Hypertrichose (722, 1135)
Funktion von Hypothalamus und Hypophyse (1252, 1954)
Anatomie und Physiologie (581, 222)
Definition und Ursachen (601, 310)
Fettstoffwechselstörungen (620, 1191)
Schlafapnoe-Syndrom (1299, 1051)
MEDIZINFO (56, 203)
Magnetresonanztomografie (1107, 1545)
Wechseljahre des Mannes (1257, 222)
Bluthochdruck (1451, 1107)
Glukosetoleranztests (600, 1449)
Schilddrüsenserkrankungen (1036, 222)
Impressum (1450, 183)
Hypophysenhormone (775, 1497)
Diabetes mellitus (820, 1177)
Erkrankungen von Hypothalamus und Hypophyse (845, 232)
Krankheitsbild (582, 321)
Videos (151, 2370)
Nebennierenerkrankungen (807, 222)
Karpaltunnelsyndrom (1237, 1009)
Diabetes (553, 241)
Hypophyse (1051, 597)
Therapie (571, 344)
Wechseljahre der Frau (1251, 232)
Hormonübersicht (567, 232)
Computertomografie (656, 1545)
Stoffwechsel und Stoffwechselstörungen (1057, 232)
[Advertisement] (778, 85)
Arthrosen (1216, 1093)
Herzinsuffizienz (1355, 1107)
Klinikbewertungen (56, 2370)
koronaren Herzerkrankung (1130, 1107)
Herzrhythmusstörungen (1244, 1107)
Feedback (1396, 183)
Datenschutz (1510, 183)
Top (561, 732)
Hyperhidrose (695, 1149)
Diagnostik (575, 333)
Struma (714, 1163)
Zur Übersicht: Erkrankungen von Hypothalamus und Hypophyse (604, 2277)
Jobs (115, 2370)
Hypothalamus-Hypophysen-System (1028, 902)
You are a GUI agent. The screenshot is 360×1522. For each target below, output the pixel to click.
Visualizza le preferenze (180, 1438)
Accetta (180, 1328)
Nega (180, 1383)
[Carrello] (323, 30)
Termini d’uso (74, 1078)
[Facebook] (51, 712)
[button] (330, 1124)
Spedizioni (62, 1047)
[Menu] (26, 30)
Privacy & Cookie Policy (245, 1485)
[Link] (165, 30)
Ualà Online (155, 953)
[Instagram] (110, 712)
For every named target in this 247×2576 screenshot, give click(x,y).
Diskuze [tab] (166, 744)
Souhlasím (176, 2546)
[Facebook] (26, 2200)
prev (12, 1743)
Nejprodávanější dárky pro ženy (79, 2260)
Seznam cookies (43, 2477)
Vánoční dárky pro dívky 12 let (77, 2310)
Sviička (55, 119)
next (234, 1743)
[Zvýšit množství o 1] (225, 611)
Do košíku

* **WHAT THE EXERCISE ASKS**
Find "Privacy & Cookie Policy (245, 1485)" in the data above, then repeat that line and all lines after it exactly, ending with the final line.

* **ANSWER FOR THE TASK**
Privacy & Cookie Policy (245, 1485)
[Link] (165, 30)
Ualà Online (155, 953)
[Instagram] (110, 712)
For every named target in this 247×2576 screenshot, give click(x,y).
Diskuze [tab] (166, 744)
Souhlasím (176, 2546)
[Facebook] (26, 2200)
prev (12, 1743)
Nejprodávanější dárky pro ženy (79, 2260)
Seznam cookies (43, 2477)
Vánoční dárky pro dívky 12 let (77, 2310)
Sviička (55, 119)
next (234, 1743)
[Zvýšit množství o 1] (225, 611)
Do košíku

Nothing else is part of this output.